A sense of humour and a laid back approach to dealing with the disease!

You can approach this disease with frustration and stress or take things as they come and try and be positive and smile throughout. I promise you the second way is more effective. If you realize that the disease is something you can not control and go with the flow of symptoms and how it affects life sometimes, you will be happier and not get as frustrated.

If Caleb can learn to laugh and joke about his symptoms, it may make him feel better, and make the family feel better also. Whenever I had loud stomach pains I would pretend that my stomach was talking, so that if someone was talking and my stomach started making noise, I would say something like "my stomach says it agrees with you". Things like this make everyone a bit more relaxed and show Caleb that the disease is something you need to live with, but is really not a big deal.

^^^

Thats what I have to do everytime I feel depressed which I feel a lot especially right now since I am begining a small flare and am in the midst of fixing it. Its just because I am dehydrated a little bit from the schools reserculated air. But I have to make myself laugh all of the time even during class. And Lisa tell your son he is welcome to email me anytime about getting through the depressing times. I am 17 as well and I know how hard it is right now going through the whole college process and dealing with friends and other kids.

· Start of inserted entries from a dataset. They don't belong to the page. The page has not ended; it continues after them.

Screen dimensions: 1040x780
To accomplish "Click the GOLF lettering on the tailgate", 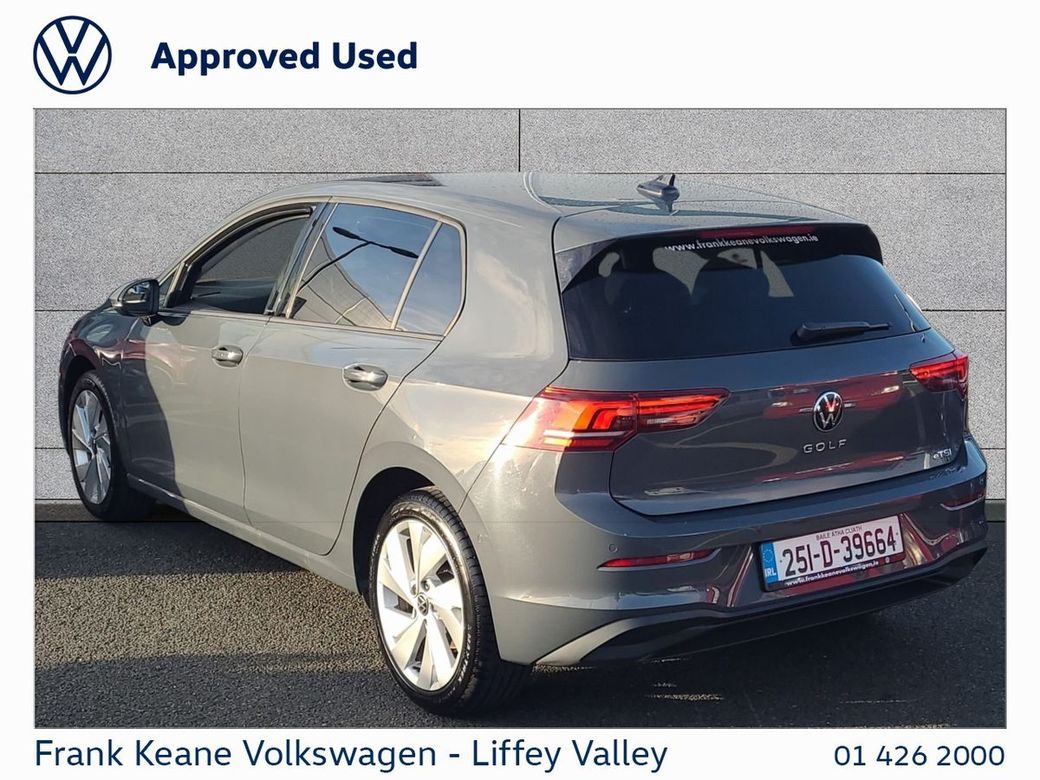I will (824, 446).
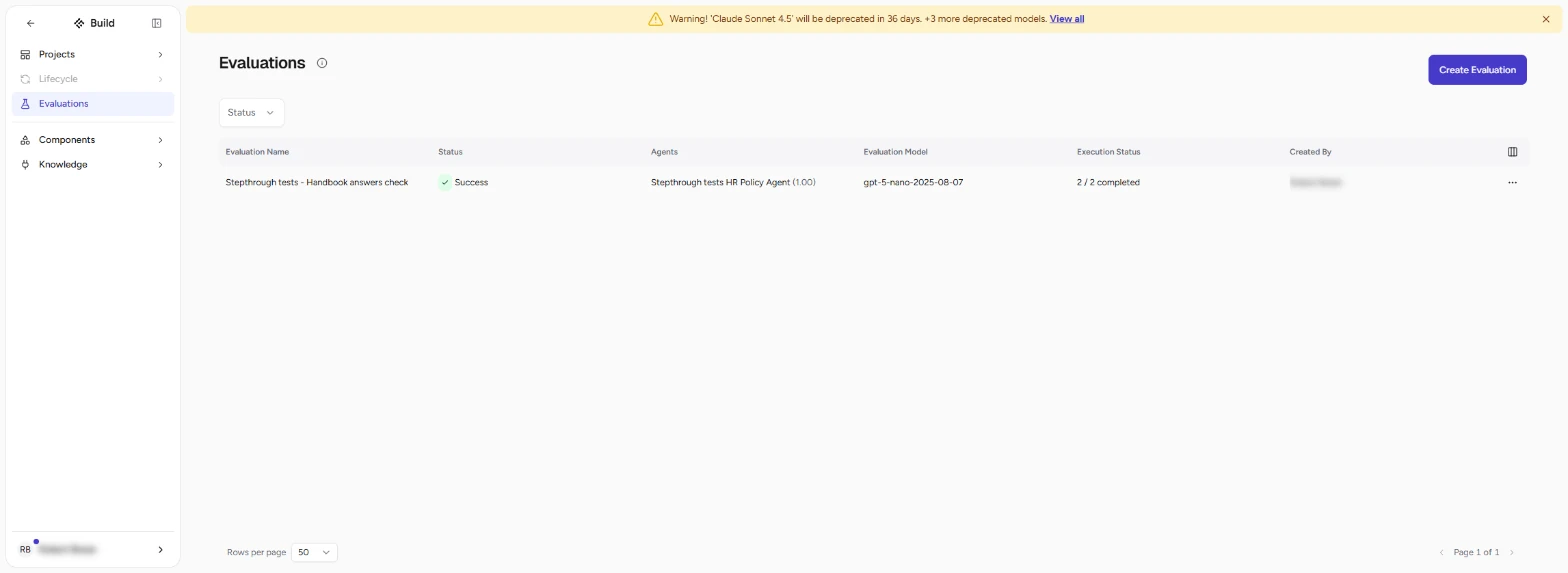Click the Build logo icon
This screenshot has height=573, width=1568.
pyautogui.click(x=79, y=23)
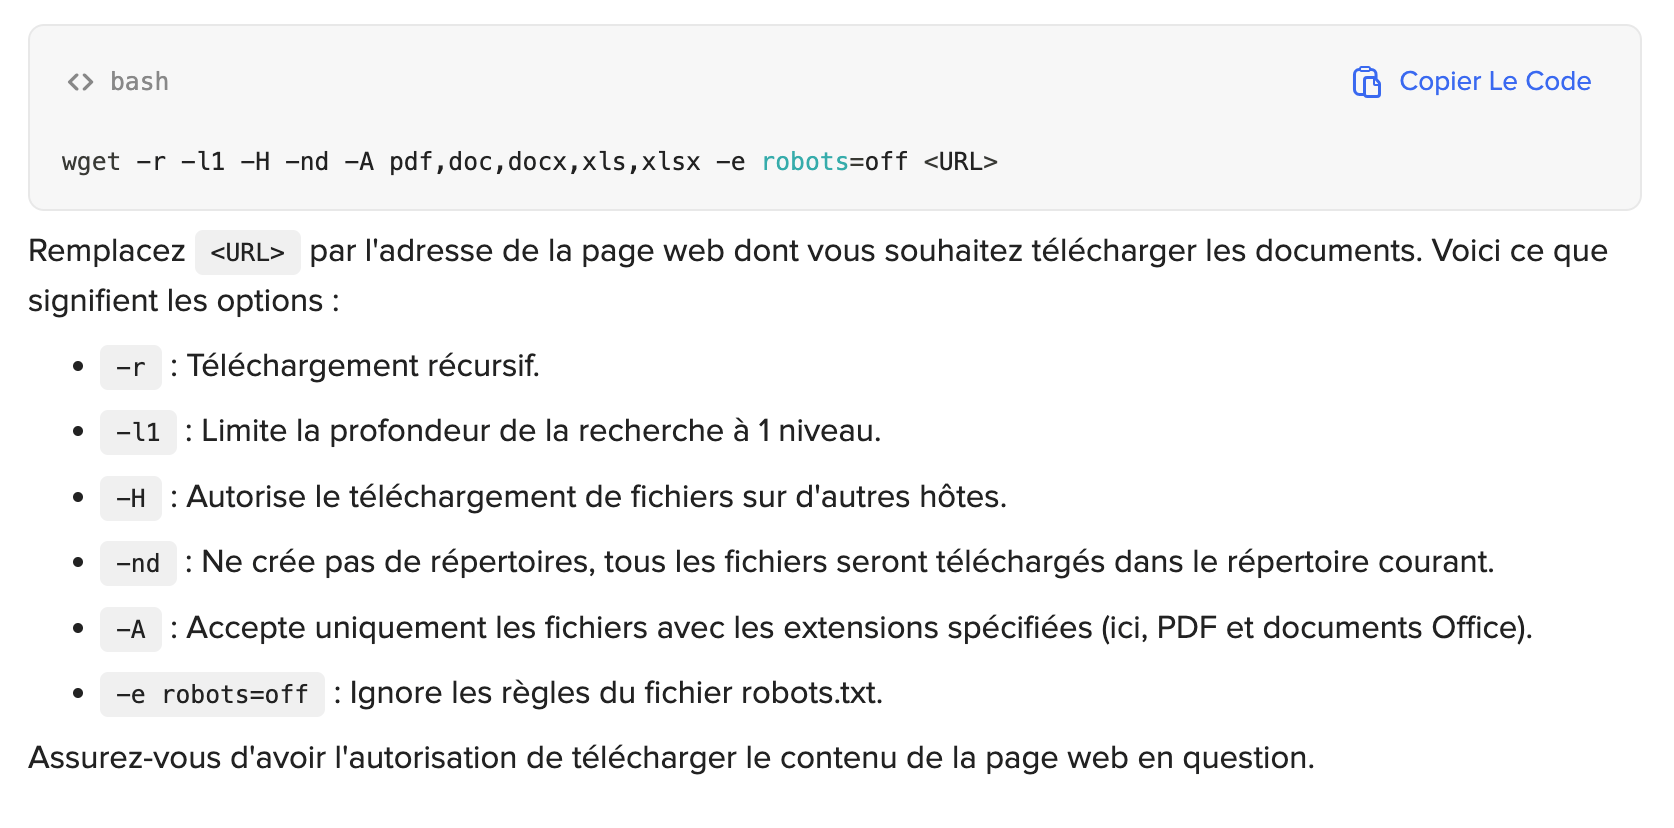
Task: Click the <URL> placeholder in the code block
Action: [x=960, y=162]
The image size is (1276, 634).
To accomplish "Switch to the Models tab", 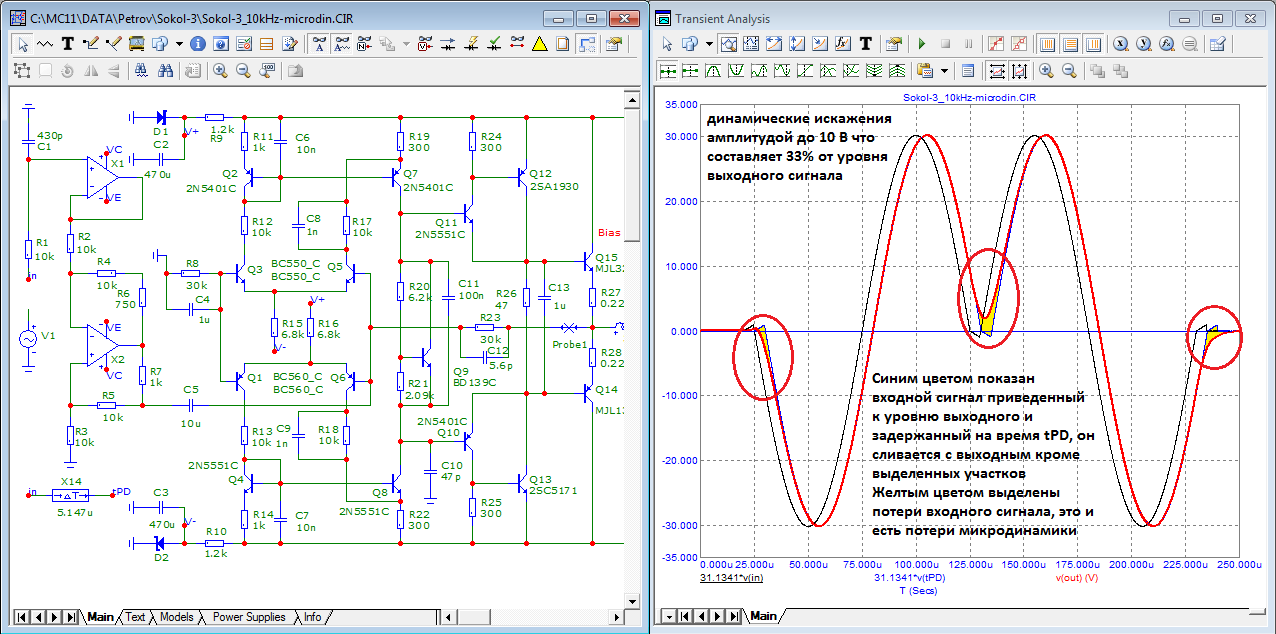I will (176, 617).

Email is jeff1(at)panicfc.com

Good luck

never had the pill cam done myself, but have always wanted to ask for it.. until what Ive just read maybe not worth the risks.. chances are if youve got IBD and are needing a pill cam, your inflamed..
good luck with the project Jeff, Im sure you will do a great job

Welcome Lisa! lots of great people here to answer your Qs.

I got a 26 out of 25 for my interesting facts.

I will post what I learned tomorrow or Saturday.

i just went to my dr yesterday-had bloodtest and tb test (may start remicade)
anyway-in 2 weeks: ct scan -if i have no blocks-he wanted to use the pill cam--so-if i do the cam--i'll definitely share how it goes. he just said i swallow it-wear some monitor on a belt (?) to colloect info as it goes through the gi -then the cam hopefully just comes out in the stool ..
i am going to ask if there is any way i can get a copy of the recorded images...
ps:
welcome lisa-all my best wishes to your son...this is a great group...i hope it helps you and your son..

Thats true, it take 2 pictures per second, it ends up being something like 50,000 pictures.